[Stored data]
- Opening Delimiter -
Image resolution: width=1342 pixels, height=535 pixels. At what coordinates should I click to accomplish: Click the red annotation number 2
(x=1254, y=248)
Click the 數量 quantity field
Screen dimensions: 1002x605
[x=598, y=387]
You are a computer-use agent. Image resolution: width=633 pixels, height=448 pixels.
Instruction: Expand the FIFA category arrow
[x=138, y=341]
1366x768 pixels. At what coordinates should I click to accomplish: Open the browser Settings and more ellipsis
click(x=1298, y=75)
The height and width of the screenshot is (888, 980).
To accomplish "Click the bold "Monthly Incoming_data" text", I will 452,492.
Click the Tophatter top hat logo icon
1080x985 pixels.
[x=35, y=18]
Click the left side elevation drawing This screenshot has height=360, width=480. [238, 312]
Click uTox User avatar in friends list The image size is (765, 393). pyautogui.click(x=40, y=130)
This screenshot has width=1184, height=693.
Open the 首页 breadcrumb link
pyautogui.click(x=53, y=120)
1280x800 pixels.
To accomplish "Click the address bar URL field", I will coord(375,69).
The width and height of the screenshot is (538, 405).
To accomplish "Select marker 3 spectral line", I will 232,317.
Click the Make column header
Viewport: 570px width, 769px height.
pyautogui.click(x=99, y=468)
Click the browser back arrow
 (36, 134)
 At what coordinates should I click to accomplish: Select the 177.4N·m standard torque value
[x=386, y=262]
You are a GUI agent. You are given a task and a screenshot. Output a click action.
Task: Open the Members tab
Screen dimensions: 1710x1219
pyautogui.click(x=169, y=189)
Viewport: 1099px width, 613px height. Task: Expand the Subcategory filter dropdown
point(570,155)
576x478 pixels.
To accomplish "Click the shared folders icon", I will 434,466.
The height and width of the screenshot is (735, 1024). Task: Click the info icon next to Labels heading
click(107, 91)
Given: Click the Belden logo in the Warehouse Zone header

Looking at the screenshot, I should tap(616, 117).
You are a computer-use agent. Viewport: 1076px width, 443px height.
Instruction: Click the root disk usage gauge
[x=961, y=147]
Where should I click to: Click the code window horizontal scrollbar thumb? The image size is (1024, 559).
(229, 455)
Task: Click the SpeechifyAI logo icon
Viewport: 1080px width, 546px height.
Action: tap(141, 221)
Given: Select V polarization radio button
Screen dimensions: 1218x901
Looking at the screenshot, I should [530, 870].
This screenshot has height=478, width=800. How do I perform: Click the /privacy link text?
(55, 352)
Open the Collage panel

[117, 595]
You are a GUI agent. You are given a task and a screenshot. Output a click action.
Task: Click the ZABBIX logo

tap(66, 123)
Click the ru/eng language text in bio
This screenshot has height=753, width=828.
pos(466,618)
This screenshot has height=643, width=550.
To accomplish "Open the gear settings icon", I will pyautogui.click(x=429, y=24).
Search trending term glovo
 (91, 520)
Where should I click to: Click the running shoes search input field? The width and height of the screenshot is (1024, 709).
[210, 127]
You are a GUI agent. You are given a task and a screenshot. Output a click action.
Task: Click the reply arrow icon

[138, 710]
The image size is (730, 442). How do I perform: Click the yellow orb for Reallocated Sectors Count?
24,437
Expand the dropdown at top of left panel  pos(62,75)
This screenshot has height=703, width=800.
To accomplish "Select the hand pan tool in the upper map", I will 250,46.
- Closing Delimiter -
▸ **DIRECTIONS FOR THIS TASK**:
Copy down every line of the entries containing the word "computer".

▸ **YOUR RESPONSE**:
You are a computer-use agent. Image resolution: width=633 pixels, height=448 pixels.
You are a computer-use agent. Viewport: 1076px width, 443px height.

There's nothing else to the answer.